Thursday, January 7, 2016

Exploring Metadata Locks with gdb - How One Can Use This?

In the previous post in this series I've concluded that metadata locks are acquired in "batches" and the function that implements this is called MDL_context::acquire_locks. Let's check quickly what it does to confirm where wait for metadata lock really happens. We need this to proceed finally from studying what locks are set and when (this is a long and complicated topic to spend time on out of general interest) to more practical topic: how to find the session that holds the blocking metadata lock in MySQL versions before 5.7.x.

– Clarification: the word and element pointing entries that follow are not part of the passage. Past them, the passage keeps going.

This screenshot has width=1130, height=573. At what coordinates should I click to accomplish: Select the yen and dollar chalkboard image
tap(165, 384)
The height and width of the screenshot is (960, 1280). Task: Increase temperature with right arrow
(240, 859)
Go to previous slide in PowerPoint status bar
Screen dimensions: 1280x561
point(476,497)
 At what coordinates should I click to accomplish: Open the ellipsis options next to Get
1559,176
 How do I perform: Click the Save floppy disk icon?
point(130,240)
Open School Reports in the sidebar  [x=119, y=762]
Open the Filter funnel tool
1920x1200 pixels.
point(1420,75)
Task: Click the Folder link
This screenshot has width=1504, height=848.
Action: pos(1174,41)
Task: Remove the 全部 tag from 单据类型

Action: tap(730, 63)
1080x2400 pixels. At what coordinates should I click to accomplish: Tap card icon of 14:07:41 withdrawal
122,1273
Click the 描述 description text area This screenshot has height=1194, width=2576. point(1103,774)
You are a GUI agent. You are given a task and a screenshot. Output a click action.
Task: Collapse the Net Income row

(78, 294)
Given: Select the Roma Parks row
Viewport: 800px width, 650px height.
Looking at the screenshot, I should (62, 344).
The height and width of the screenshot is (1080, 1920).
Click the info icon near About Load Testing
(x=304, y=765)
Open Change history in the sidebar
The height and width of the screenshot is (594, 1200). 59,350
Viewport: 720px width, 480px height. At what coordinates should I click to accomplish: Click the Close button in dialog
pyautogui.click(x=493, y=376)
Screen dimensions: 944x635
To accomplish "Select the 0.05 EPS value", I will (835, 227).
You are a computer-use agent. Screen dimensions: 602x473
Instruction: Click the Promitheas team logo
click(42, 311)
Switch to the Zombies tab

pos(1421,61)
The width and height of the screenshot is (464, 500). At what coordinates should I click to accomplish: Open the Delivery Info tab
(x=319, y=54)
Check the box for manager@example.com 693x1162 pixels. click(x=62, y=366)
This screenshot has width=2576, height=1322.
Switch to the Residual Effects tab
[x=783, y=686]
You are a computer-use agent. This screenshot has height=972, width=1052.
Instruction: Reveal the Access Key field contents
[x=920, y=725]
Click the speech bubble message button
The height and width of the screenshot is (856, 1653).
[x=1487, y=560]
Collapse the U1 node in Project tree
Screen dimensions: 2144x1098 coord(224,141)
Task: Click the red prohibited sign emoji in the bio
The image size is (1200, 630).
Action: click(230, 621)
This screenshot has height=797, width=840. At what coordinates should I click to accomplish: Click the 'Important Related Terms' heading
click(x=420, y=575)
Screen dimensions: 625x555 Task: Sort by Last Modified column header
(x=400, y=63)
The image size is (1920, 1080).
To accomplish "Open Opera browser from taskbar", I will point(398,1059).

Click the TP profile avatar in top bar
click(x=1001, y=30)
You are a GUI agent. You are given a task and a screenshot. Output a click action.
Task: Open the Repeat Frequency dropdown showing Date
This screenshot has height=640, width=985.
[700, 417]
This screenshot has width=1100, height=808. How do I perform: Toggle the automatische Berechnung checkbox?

I'll continue to use Percona Server 5.6.27 for now, just because I have it installed and have a source code at hand. So, MDL_context class is defined in sql/mdl.h file as follows:

/**
  Context of the owner of metadata locks. I.e. each server
  connection has such a context.
*/

class MDL_context
{
public:
  typedef I_P_List<MDL_ticket,
                   I_P_List_adapter<MDL_ticket,
                                    &MDL_ticket::next_in_context,
                                    &MDL_ticket::prev_in_context> >
          Ticket_list;

  typedef Ticket_list::Iterator Ticket_iterator;

  MDL_context();
...

  bool try_acquire_lock(MDL_request *mdl_request);
  bool acquire_lock(MDL_request *mdl_request, ulong lock_wait_timeout);
  bool acquire_locks(MDL_request_list *requests, ulong lock_wait_timeout);
...

  unsigned long get_lock_owner(MDL_key *mdl_key);...
private:
  THD *get_thd() const { return m_owner->get_thd(); }...

};

I've highlighted some of the functions that we may use later. Now, this is how MDL_context::aquire_locks() implementation looks like in mdl.cc:

/**
  Acquire exclusive locks. There must be no granted locks in the
  context.

  This is a replacement of lock_table_names(). It is used in
  RENAME, DROP and other DDL SQL statements.

  @param  mdl_requests  List of requests for locks to be acquired.

  @param lock_wait_timeout  Seconds to wait before timeout.

  @note The list of requests should not contain non-exclusive lock requests.
        There should not be any acquired locks in the context.

  @note Assumes that one already owns scoped intention exclusive lock.

  @retval FALSE  Success
  @retval TRUE   Failure
*/

bool MDL_context::acquire_locks(MDL_request_list *mdl_requests,
                                ulong lock_wait_timeout)
{

...
  for (p_req= sort_buf; p_req < sort_buf + req_count; p_req++)
  {
    if (acquire_lock(*p_req, lock_wait_timeout))
      goto err;
  }
  my_free(sort_buf);
  return FALSE;

err:
  /*
    Release locks we have managed to acquire so far.
    Use rollback_to_savepoint() since there may be duplicate
    requests that got assigned the same ticket.
  */
  rollback_to_savepoint(mdl_svp);
  /* Reset lock requests back to its initial state. */
...

  my_free(sort_buf);
  return TRUE;
}


Comments make me think that for some metadata locks we may see some different function called, but let's deal with exclusive ones for now, those that can be blocked. Now, the MDL_context::aquire_lock() we eventually call for each request:

/**
  Acquire one lock with waiting for conflicting locks to go away if needed.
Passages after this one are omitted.